With all the bad press we’ve seen floating around recently about Soundcloud, I’m not really surprised how suspicious people have been about this bit of news: last week, the company fairly quietly announced that off the back of the launch of On Soundcloud, they’ve managed to hook in a major player to license on the platform. Warner Music Group, the umbrella corporation that houses a large number of successful record labels – has agreed to share it’s catalogue… for a price.
WMG looks after quite a few labels with some good history. A few choice names are: Atlantic Records (Yes, Led Zeppelin), Asylum (Tom Waits, The Eagles), A & E (Paul Oakenfold, Garbage), Machine Shop (Linkin Park), Zappa Records (Frank Zappa).
There’s been growing heat from users who are finding it increasingly frustrating to upload music to the site without running the risk of having audio files removed due to accusations of copyright violations. Recently, it seems Soundcloud has been far more aggressive with people using unlicensed music (read: other people’s) and it has hit DJs particularly hard. This has just added to the feeling that the company isn’t listening to the needs of its users… some who’ve been supporters of the service since the beginning.
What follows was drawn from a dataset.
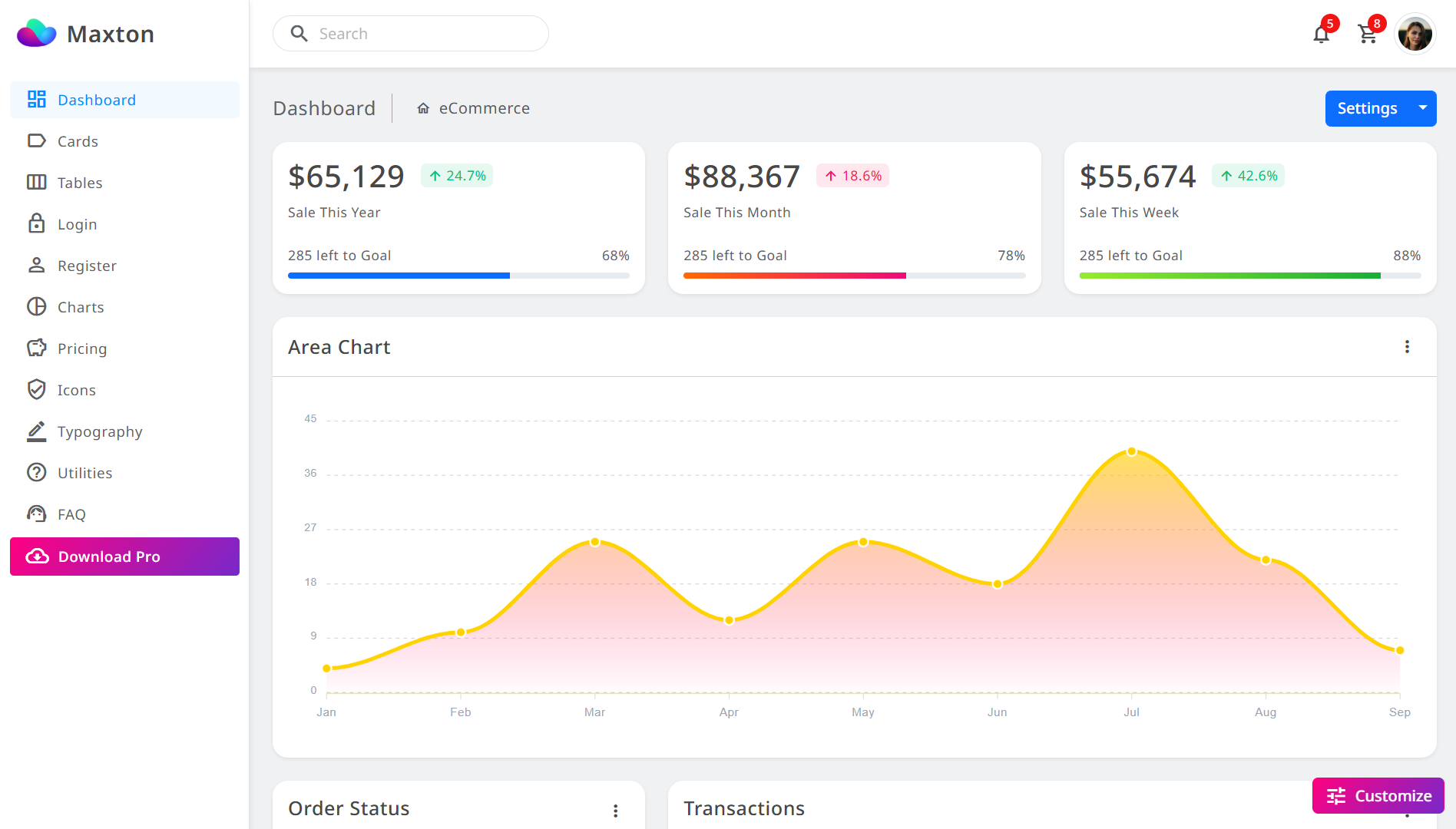Click the home icon next to eCommerce

pos(423,108)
A few weeks ago, Soundcloud proudly blogged about a redesign for the site and apps and had to close comments due to so much negativity from readers. The bold visuals featured the album art front and centre in a device-responsive format, but ignored the proportions of older cover art, which had to be 1:1 square, cutting off parts of the image.
Soundcloud is getting to the point where they need some good news to placate frustrated users. Could this be a turning point? This new licensing deal may just be a good thing for users of the service, if it means less DMCA take-downs when samples or label music are used in tracks or mixes. The caveat, though, is that Warner was given a stake in the company, but there doesn’t seem to be a mention of how much.
This leads to a question of how many times Soundcloud can slice up the pie for other record labels to follow suit before losing a controlling stake. Regardless of how you feel about big music labels and the mainstream industry, the majors taking a share of the company can’t be a good thing for label competition. While it’d be hard to claim that Soundcloud has anything near a monopoly, it’s certainly got the momentum to be synonymous with artist music access. But maybe it opens the door for an alternative to thrive? It’s not like we DJs don’t have plenty of options.
For now, we sit and wait and hope that Soundcloud figures out it needs to start listening to the people that make the site its money: the users; and how to stop burning through cash reserves before they run out. The funny thing is, not only was the site one of the early adopters of the freemium model on the web, it offered a decent package that artists appreciated and used. It *should* have been profitable. And we haven’t even mentioned the upcoming plans to stick ads into the site and audio.
What do you think of this news? Have you got any tips of where to stick your mixes or music?